Fabiana de Menezes ressaltou que o trabalho do Observatório da Qualidade da Lei e do projeto "Democracia, Cidadania e Justiça ao Povo Maxakali” é republicano e apartidário. A professora também disse que é importante que as instituições se manifestem repudiando atos violentos que atrapalham o acesso à democracia.
“Nós trabalhamos com linguagem simples em legislação e na difusão de textos normativos, então esse projeto para nós é um case brasileiro. Ele mostra a importância de existir uma aproximação da linguagem oficial, até mesmo com outras línguas, que é o caso do povo Maxakali. Agora temos que saber que tipo de medida o TRE e o TSE estão tomando para garantir que esses tipos de ataque não aconteçam”, apontou.
TRE
Em nota enviada à reportagem, o TRE-MG lamentou o episódio de agressão e ressaltou que o diálogo, a tolerância e o respeito a quem tem opiniões e preferências diferentes são fundamentais para a democracia.
O tribunal ainda deu detalhes sobre as atividades desenvolvidas no último fim de semana: "A votação simulada na urna eletrônica, que já tinha tido a sua primeira edição nos dias 21 e 22 de maio de 2022, contou com sistema de treinamento na língua Maxakali e elementos da cultura indígena representando os candidatos fictícios, divididos em três partidos (grandes animais, pequenos animais, animais que voam).
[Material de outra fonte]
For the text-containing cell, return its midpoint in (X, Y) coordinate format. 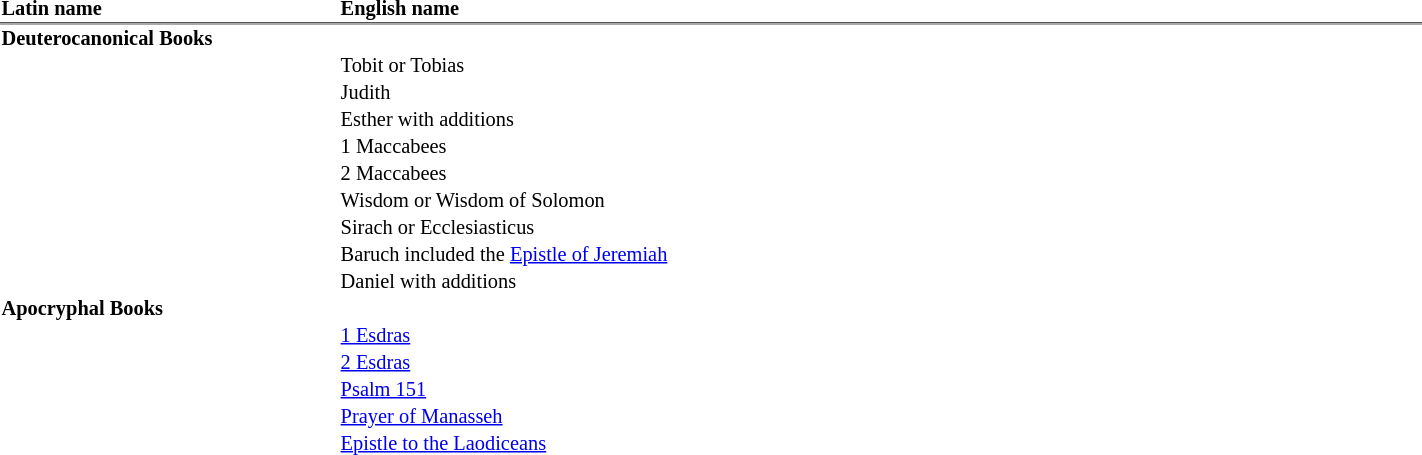
Esther with additions (880, 120)
Sirach or Ecclesiasticus (880, 228)
Daniel with additions (880, 282)
2 Esdras (880, 362)
Baruch included the Epistle of Jeremiah (880, 254)
1 Esdras (880, 336)
Psalm 151 (880, 390)
1 Maccabees (880, 146)
Tobit or Tobias (880, 66)
Apocryphal Books (711, 308)
Prayer of Manasseh (880, 416)
Deuterocanonical Books (711, 38)
2 Maccabees (880, 174)
Judith (880, 92)
Wisdom or Wisdom of Solomon (880, 200)
Locate the cell with the specified text and output its (x, y) center coordinate. 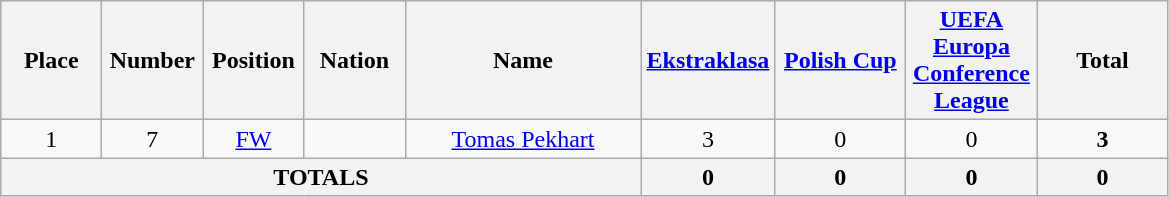
TOTALS (321, 177)
1 (52, 139)
Name (523, 60)
UEFA Europa Conference League (972, 60)
Place (52, 60)
Total (1102, 60)
Ekstraklasa (708, 60)
Position (254, 60)
Polish Cup (840, 60)
7 (152, 139)
Tomas Pekhart (523, 139)
FW (254, 139)
Nation (354, 60)
Number (152, 60)
For the text-containing cell, return its midpoint in [x, y] coordinate format. 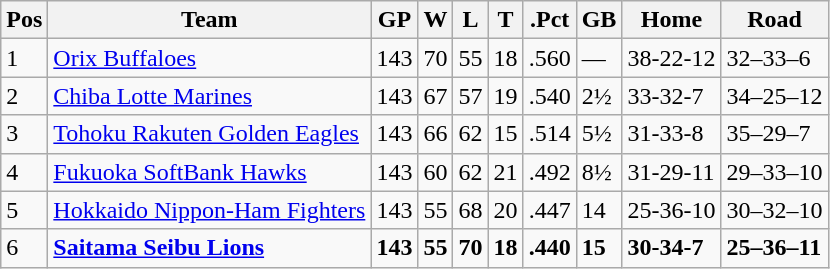
Pos [24, 20]
Home [672, 20]
.560 [550, 58]
31-33-8 [672, 134]
8½ [599, 172]
.492 [550, 172]
68 [470, 210]
Chiba Lotte Marines [210, 96]
33-32-7 [672, 96]
30–32–10 [774, 210]
— [599, 58]
38-22-12 [672, 58]
35–29–7 [774, 134]
57 [470, 96]
5½ [599, 134]
Team [210, 20]
31-29-11 [672, 172]
Saitama Seibu Lions [210, 248]
.440 [550, 248]
T [506, 20]
6 [24, 248]
.447 [550, 210]
2 [24, 96]
Fukuoka SoftBank Hawks [210, 172]
20 [506, 210]
.540 [550, 96]
29–33–10 [774, 172]
W [436, 20]
5 [24, 210]
4 [24, 172]
Hokkaido Nippon-Ham Fighters [210, 210]
25–36–11 [774, 248]
32–33–6 [774, 58]
67 [436, 96]
L [470, 20]
Road [774, 20]
Orix Buffaloes [210, 58]
GB [599, 20]
14 [599, 210]
Tohoku Rakuten Golden Eagles [210, 134]
34–25–12 [774, 96]
3 [24, 134]
21 [506, 172]
GP [394, 20]
30-34-7 [672, 248]
.Pct [550, 20]
25-36-10 [672, 210]
1 [24, 58]
2½ [599, 96]
.514 [550, 134]
19 [506, 96]
66 [436, 134]
60 [436, 172]
Provide the [x, y] coordinate of the cell's center where the given text is located.  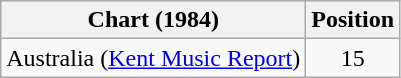
Chart (1984) [154, 20]
Position [353, 20]
15 [353, 58]
Australia (Kent Music Report) [154, 58]
Detect which cell encompasses the target text, then output its [x, y] center coordinate. 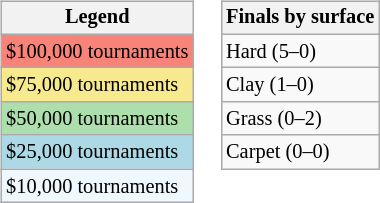
Finals by surface [300, 18]
Carpet (0–0) [300, 152]
Clay (1–0) [300, 85]
$10,000 tournaments [97, 186]
$100,000 tournaments [97, 51]
$50,000 tournaments [97, 119]
$75,000 tournaments [97, 85]
Grass (0–2) [300, 119]
$25,000 tournaments [97, 152]
Legend [97, 18]
Hard (5–0) [300, 51]
Extract the [X, Y] coordinate from the center of the cell holding the provided text.  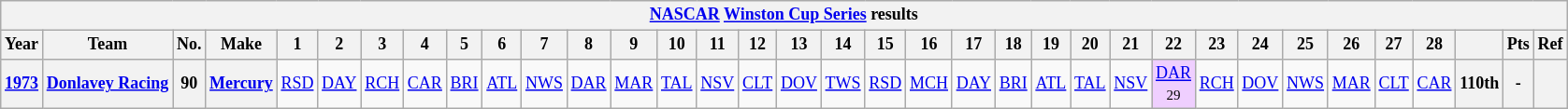
NASCAR Winston Cup Series results [784, 15]
28 [1434, 45]
8 [589, 45]
16 [929, 45]
6 [502, 45]
7 [544, 45]
20 [1090, 45]
21 [1131, 45]
Pts [1518, 45]
11 [718, 45]
13 [799, 45]
15 [885, 45]
5 [464, 45]
14 [843, 45]
24 [1260, 45]
No. [189, 45]
MCH [929, 84]
2 [339, 45]
17 [973, 45]
Ref [1550, 45]
1 [297, 45]
Donlavey Racing [107, 84]
9 [634, 45]
DAR29 [1174, 84]
Team [107, 45]
25 [1305, 45]
Make [241, 45]
Year [22, 45]
23 [1216, 45]
TWS [843, 84]
Mercury [241, 84]
12 [757, 45]
DAR [589, 84]
4 [425, 45]
19 [1051, 45]
10 [677, 45]
18 [1014, 45]
- [1518, 84]
22 [1174, 45]
27 [1393, 45]
1973 [22, 84]
26 [1351, 45]
110th [1479, 84]
90 [189, 84]
3 [382, 45]
Search for the cell housing the specified text and yield its (X, Y) center coordinate. 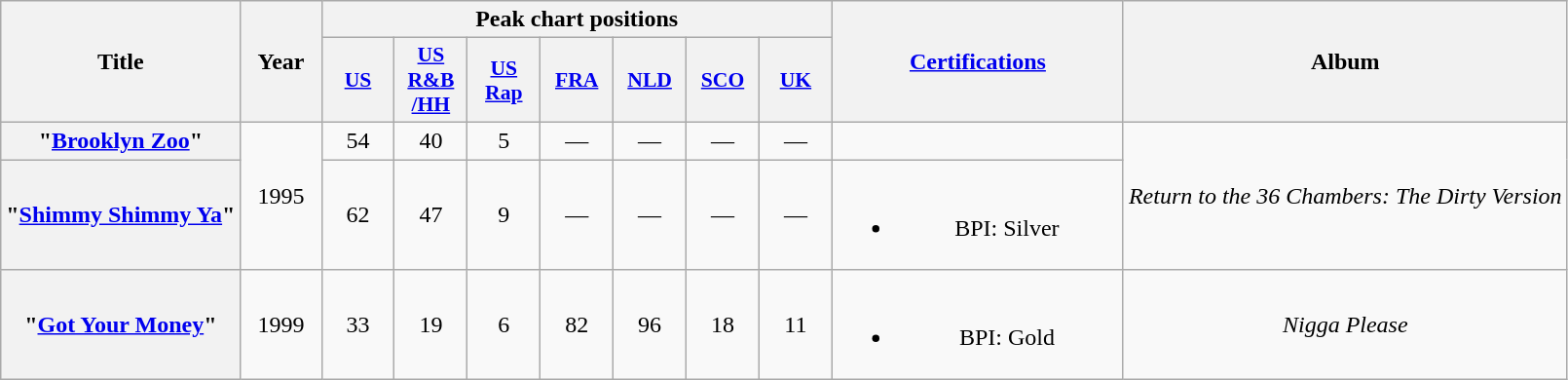
9 (504, 214)
Album (1345, 62)
Year (280, 62)
BPI: Gold (978, 325)
USR&B/HH (430, 80)
19 (430, 325)
"Got Your Money" (121, 325)
6 (504, 325)
Nigga Please (1345, 325)
USRap (504, 80)
UK (795, 80)
"Shimmy Shimmy Ya" (121, 214)
BPI: Silver (978, 214)
US (358, 80)
11 (795, 325)
82 (577, 325)
Certifications (978, 62)
NLD (651, 80)
18 (723, 325)
40 (430, 140)
Return to the 36 Chambers: The Dirty Version (1345, 195)
62 (358, 214)
33 (358, 325)
Peak chart positions (577, 19)
1999 (280, 325)
"Brooklyn Zoo" (121, 140)
47 (430, 214)
5 (504, 140)
Title (121, 62)
96 (651, 325)
1995 (280, 195)
SCO (723, 80)
54 (358, 140)
FRA (577, 80)
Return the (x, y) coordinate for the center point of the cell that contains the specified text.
O objetivo era familiarizar a comunidade com a urna eletrônica, visando uma melhor preparação para as Eleições 2022".
O projeto
Parceria entre TJMG, TRE-MG e a comunidade Maxakali, o projeto "Democracia, Cidadania e Justiça ao Povo Maxakali” também conta com o apoio do Ministério Público de Minas Gerais (MPMG), Defensoria Pública Estadual (DPMG), a Polícia Civil (PCMG) e a UFMG.
No último fim de semana, o projeto promoveu ações de fortalecimento da autonomia cidadã dos indígenas, e um dos objetivos foi aproximar a comunidade da tecnologia da urna eletrônica para promover a participação nas eleições gerais deste ano. As abordagens incluem a simulação de pleitos e a tradução de conceitos básicos sobre o tema para a língua maxakali.